Although FIG. 1 shows a CLE-based system, in other embodiments, the system may alternatively use a DHM imaging device. DHM, also known as interference phase microscopy, is an imaging technology that provides the ability to quantitatively track sub-nanometric optical thickness changes in transparent specimens. Unlike traditional digital microscopy, in which only intensity (amplitude) information about a specimen is captured, DHM captures both phase and intensity. The phase information, captured as a hologram, can be used to reconstruct extended morphological information (e.g., depth and surface characteristics) about the specimen using a computer algorithm. Modern DHM implementations offer several additional benefits, such as fast scanning/data acquisition speed, low noise, high resolution and the potential for label-free sample acquisition. While DHM was first described in the 1960s, instrument size, complexity of operation and cost has been major barriers to widespread adoption of this technology for clinical or point-of-care applications. Recent developments have attempted to address these barriers while enhancing key features, raising the possibility that DHM could be an attractive option as a core, multiple impact technology in healthcare and beyond.
An image based retrieval approach has been proposed to perform endomicroscopic image recognition tasks. In such an approach, classification is performed by querying an image database with Bag of feature Words (BoW)-based image representation and the most similar images from the database are retrieved. However, this approach requires large amounts of storage space which may be unfeasible for large database sizes. Embodiments of the present invention encode feature descriptors extracted from endomicroscopy images using learnt task-specific dictionaries.
Embodiments of the present invention utilize an automated machine learning based framework to classify endomicroscopy images to different tissue types. This framework has three stages: (1) offline dictionary learning; (2) offline classifier training; and (3) online image classification. Embodiments of the present invention apply this image classification framework to automated brain tumor diagnosis to distinguish between two types of brain tumors: Glioblastoma and Meningioma. It is possible to learn an overcomplete dictionary to approximate feature descriptors of a given endomicroscopy image. However, the present inventors have observed that, despite the highly discriminative features contained by the images of different categories of tissue (e.g., glioblastoma and meningioma), these images may also share common patterns which do not contribute to the image recognition task. Another challenge in distinguishing glioblastoma and meningioma is the large intra-class variance and small inter-class commonality of the two types of brain tumors. FIG. 2 illustrates exemplary CFE images of brain tumor tissue. As shown in FIG. 1, row 202 shows CFE images of glioblastoma, the most frequent malignant type of brain tumor, and row 204 shows CFE images of meningioma, the most frequent benign type of brain tumor. As can be seen in FIG. 2, there is a great variability between images from the same class of brain tumor. In addition, the decision boundary between the two types of brain tumors is not clear, as granular and homogenous patterns are mixed in both classes.

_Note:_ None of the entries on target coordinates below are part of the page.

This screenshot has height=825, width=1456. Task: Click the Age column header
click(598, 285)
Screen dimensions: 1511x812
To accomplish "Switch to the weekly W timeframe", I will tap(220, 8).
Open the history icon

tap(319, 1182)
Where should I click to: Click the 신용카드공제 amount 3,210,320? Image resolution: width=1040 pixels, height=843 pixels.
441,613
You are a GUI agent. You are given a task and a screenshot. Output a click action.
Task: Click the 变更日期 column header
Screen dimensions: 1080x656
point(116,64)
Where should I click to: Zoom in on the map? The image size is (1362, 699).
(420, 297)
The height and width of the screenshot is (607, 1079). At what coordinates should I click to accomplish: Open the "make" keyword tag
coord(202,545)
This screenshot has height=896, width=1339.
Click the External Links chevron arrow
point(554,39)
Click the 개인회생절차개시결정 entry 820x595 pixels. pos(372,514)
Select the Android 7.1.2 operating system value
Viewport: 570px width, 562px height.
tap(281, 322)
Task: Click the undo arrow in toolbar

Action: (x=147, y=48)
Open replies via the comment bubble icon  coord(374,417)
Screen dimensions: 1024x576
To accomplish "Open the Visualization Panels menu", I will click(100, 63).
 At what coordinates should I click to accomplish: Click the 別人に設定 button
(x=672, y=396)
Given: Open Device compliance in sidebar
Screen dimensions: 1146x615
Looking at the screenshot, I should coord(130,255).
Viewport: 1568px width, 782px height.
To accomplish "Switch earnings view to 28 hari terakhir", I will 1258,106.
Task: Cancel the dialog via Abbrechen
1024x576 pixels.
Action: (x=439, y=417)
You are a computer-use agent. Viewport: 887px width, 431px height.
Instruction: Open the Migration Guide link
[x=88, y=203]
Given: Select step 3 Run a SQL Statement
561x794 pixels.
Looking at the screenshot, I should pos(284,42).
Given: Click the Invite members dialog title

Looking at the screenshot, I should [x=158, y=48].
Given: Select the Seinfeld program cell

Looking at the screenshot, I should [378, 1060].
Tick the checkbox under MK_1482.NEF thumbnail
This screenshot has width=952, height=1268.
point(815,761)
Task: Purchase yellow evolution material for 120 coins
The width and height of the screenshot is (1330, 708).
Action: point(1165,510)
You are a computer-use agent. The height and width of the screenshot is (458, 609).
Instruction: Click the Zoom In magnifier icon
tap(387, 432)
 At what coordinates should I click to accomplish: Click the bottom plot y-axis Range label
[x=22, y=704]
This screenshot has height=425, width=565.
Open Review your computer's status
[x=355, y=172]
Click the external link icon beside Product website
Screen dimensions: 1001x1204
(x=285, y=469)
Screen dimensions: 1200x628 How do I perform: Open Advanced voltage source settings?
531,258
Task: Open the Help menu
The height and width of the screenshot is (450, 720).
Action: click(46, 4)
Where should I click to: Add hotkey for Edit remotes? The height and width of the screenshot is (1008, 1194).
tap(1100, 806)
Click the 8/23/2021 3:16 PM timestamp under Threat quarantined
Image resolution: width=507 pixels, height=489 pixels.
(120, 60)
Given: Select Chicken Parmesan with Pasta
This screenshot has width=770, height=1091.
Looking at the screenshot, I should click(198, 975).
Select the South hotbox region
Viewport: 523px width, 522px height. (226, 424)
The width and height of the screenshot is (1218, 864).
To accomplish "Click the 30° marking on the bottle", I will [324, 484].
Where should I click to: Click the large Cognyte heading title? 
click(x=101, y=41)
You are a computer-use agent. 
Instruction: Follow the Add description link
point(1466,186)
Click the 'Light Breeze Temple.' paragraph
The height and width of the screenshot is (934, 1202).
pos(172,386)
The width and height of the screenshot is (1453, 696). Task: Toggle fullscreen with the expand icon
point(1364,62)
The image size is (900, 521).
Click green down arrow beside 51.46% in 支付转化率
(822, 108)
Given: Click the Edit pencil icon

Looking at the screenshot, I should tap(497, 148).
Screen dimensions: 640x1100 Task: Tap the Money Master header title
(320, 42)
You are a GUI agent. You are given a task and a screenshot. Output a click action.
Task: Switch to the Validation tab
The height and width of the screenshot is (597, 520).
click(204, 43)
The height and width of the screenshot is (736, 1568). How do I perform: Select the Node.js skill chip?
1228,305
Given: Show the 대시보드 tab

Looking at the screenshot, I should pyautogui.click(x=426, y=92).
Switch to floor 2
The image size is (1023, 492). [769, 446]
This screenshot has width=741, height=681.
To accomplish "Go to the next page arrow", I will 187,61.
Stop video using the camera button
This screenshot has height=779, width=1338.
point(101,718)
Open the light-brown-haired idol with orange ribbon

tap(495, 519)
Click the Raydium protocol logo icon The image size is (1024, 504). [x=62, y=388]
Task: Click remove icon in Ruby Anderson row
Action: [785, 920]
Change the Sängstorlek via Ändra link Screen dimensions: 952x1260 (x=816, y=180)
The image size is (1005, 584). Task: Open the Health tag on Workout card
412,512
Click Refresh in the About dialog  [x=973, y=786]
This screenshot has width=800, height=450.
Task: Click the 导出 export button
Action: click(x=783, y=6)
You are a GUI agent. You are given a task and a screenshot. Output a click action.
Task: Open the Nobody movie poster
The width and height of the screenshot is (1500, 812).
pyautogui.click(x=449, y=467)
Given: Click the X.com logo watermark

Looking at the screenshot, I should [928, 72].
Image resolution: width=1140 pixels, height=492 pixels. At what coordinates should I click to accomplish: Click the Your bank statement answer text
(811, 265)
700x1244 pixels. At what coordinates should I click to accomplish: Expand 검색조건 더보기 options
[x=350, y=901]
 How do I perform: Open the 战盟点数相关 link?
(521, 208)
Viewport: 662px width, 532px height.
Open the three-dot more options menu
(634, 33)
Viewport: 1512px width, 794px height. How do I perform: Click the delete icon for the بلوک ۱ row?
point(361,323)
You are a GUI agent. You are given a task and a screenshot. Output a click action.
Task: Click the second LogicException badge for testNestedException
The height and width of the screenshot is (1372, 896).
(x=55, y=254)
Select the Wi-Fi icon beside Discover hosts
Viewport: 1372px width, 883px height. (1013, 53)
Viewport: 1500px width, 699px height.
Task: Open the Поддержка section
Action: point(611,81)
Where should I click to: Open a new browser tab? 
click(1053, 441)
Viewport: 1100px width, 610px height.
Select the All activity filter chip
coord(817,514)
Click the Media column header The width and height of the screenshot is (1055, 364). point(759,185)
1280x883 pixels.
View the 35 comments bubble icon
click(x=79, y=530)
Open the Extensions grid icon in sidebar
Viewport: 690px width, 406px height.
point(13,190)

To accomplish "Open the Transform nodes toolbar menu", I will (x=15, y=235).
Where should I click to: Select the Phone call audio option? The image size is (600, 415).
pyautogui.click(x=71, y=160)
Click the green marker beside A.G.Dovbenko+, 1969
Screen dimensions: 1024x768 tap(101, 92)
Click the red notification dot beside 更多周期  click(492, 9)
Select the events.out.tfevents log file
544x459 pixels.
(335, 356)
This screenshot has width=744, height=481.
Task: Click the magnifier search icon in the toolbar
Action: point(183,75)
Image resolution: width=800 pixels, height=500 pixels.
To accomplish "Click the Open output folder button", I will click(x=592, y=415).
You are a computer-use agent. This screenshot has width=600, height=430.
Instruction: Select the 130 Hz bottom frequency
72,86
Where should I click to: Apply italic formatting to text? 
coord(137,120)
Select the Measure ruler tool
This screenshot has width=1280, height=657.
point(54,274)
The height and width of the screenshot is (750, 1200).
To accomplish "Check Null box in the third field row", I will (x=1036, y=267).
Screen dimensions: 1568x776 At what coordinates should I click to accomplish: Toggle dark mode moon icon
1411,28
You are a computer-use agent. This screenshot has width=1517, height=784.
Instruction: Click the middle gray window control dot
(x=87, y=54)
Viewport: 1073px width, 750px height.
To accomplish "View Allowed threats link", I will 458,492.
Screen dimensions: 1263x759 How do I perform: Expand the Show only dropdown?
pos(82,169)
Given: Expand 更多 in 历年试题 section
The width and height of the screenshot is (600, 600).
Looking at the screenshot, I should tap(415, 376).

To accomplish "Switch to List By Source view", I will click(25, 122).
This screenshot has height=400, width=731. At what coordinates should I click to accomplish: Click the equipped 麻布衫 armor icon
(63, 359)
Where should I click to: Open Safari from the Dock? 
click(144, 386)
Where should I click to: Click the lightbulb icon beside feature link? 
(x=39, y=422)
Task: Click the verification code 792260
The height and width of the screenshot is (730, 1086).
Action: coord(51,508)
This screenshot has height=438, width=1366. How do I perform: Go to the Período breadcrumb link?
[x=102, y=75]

To solve the above described challenges and improve the performance of the dictionary based classification pipeline, embodiments of the present invention learns a discriminative dictionary using a dictionary learning algorithm that explicitly learns class-specific sub-dictionaries that minimize the effect of commonality among the sub-dictionaries. The learnt discriminative dictionary can be used with any dictionary-code based coding methods, such as BoW, sparse coding, and locality-constraint coding. In addition, new coding methods fully utilizing the learnt discriminative dictionary are described herein.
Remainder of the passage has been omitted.